Maak ook de samen- vatting onderaan.
Ga na over welke indicatoren het gaat en zoek deze indicatoren op.
9. 9
Zoek deze op in het dashboard. Maak een tweede sessie (genaamd ‘externe audit’) aan. En stel scores die niet 0 zijn, maar niet goed uit de analyse komen, bij naar 0. Vul de toelichting in.
10. 10
Neem de samenvattingen van format 2 over in format 3. Zo krijgt u van de samenvattingen per thema ook een samenvatting op de 7 hoofdstukken van het Improvement Model.
11. 11
Neem in de sessie van de externe audit op onder de eindscore > de samenvatting van de vier thema’s uit format 2.
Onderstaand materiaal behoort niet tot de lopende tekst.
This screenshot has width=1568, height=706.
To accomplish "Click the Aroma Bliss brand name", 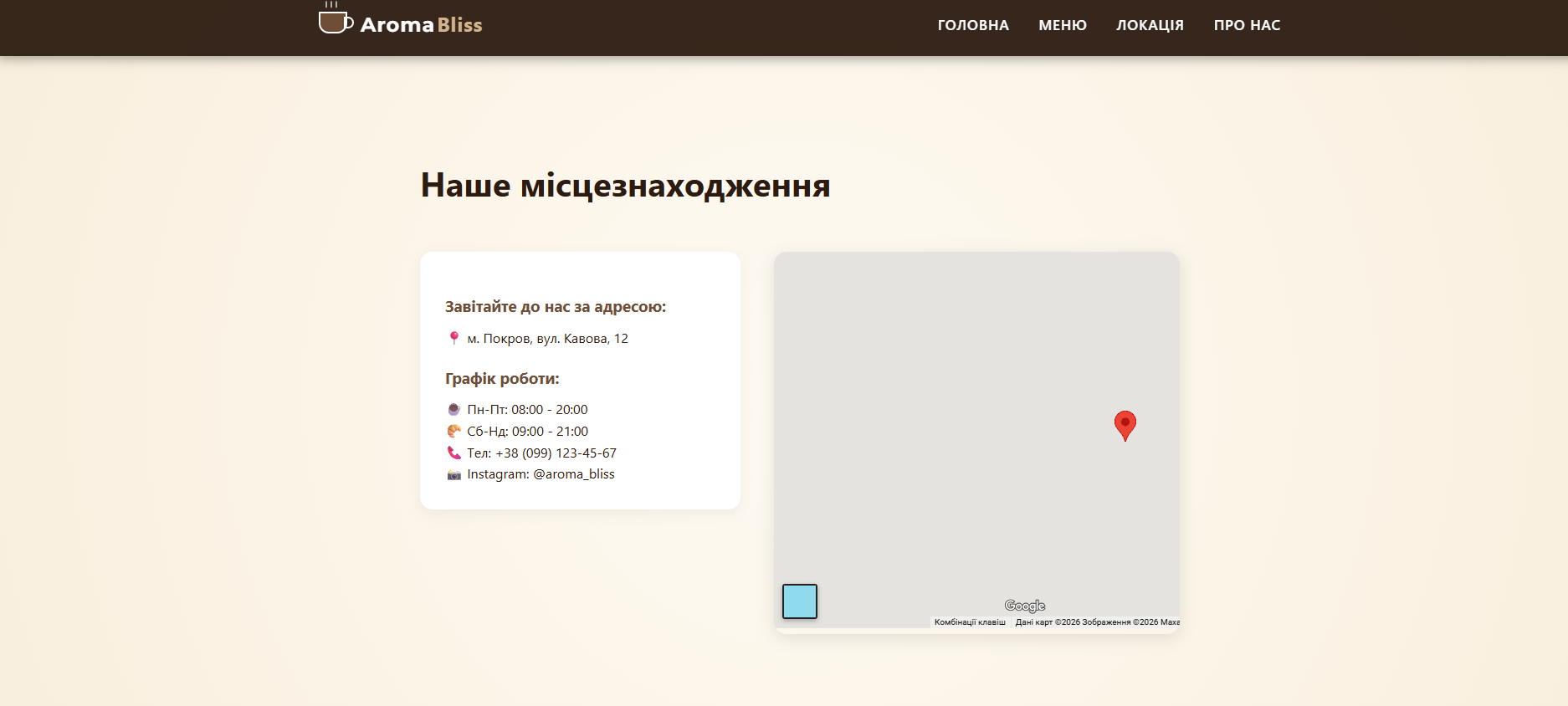I will (x=421, y=25).
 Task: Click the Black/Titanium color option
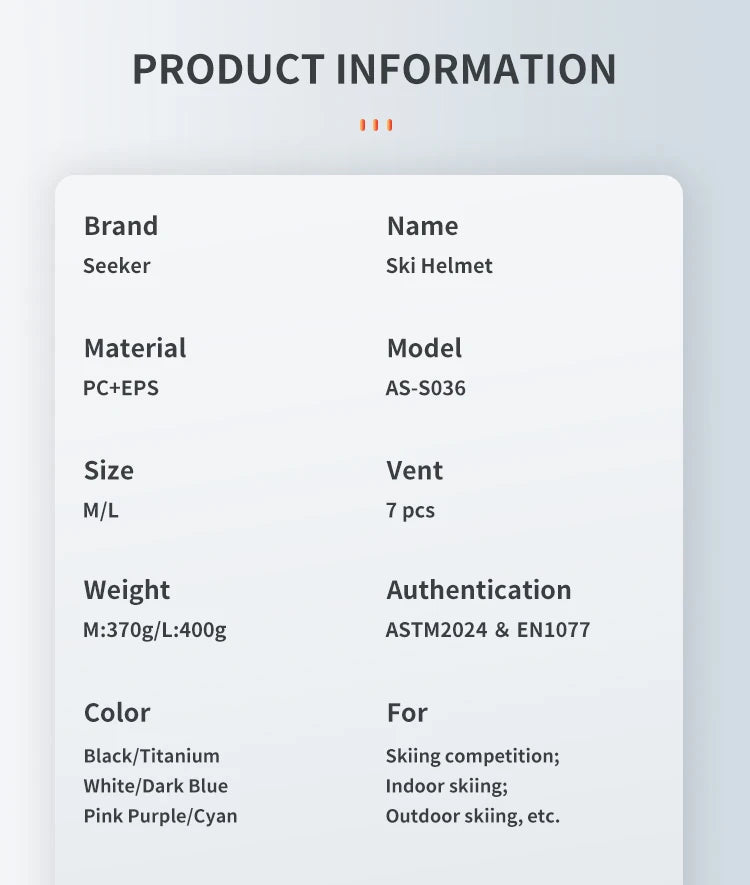pos(152,756)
Deze toelichtingen worden in het te exporteren rapport opgenomen.
12. 12
Neem in de sessie van de externe audit op onder de eindscore > de samenvatting van het hoofdstuk uit format 3 bij het desbetreffende hoofdstuk. Let op: Gebruik voldoende witregels voor de leesbaarheid en knip en plak de tekst via ‘kladblok’ voor het in de tool te plakken).
13. 13
Bekijk dan de indicatoren die genoemd zijn in deze bijlagen. Neem een steekproef in de dossiers per indicator. Scores op groen maar niet terecht? Stel dan bij naar 0.
14. 14
Gebruik ook hiervoor voor de controle van de organisatie- indicatoren een export naar Word.
(zie ‘uitvoeren van de eerste dag’).
Bekijk de klant- en medewerker-indicatoren in het Improvement Dashboard.
15. 15
Aandachtspunt bij de voorwaardelijke eisen
Let bij het bijstellen van de voorwaardelijke eisen op. Bekijk deze in het dashboard waar u de scores reeds bijgesteld hebt. Klant- en medewerkerindicatoren die nu ‘0’ zijn geworden dient u nu te onderzoeken. Is er geen enkel dossier goed gevuld? Dan is het een belemmering voor certificatie.
Is er wel een dossier dat aan de eisen voldoet? Dan blijft de score ‘0’ (immers, in de steekproef bleek eerder dat niet alle dossiers op orde waren), maar het is geen belemmering voor certificatie!
16. 16
Aandachtspunt bij de overige eisen
Neem een steekproef in de indicatoren en laat de contactpersoon van de organisatie de bewijslast toelichten.
Onvoldoende duidelijk of onvoldoende bewijslast?
Stel dan de indicator naar 0 bij.
17. 17
Onderzoek naar deze laatste drie onderdelen is misschien nog niet afgerond. De voorlopige score (op basis van dus vooral de rode draad > het organisatiebeeld) moet doorgegeven worden, zodat het bestuur hier vast op kan reflecteren. De laatste onderzoeken worden op de komende dag afgerond.
18. 18
Draai hiervoor de bijlage van het rapport uit.
Onderbouwingen, toelichtingen en samenvatting van de rode draad is hierin opgenomen.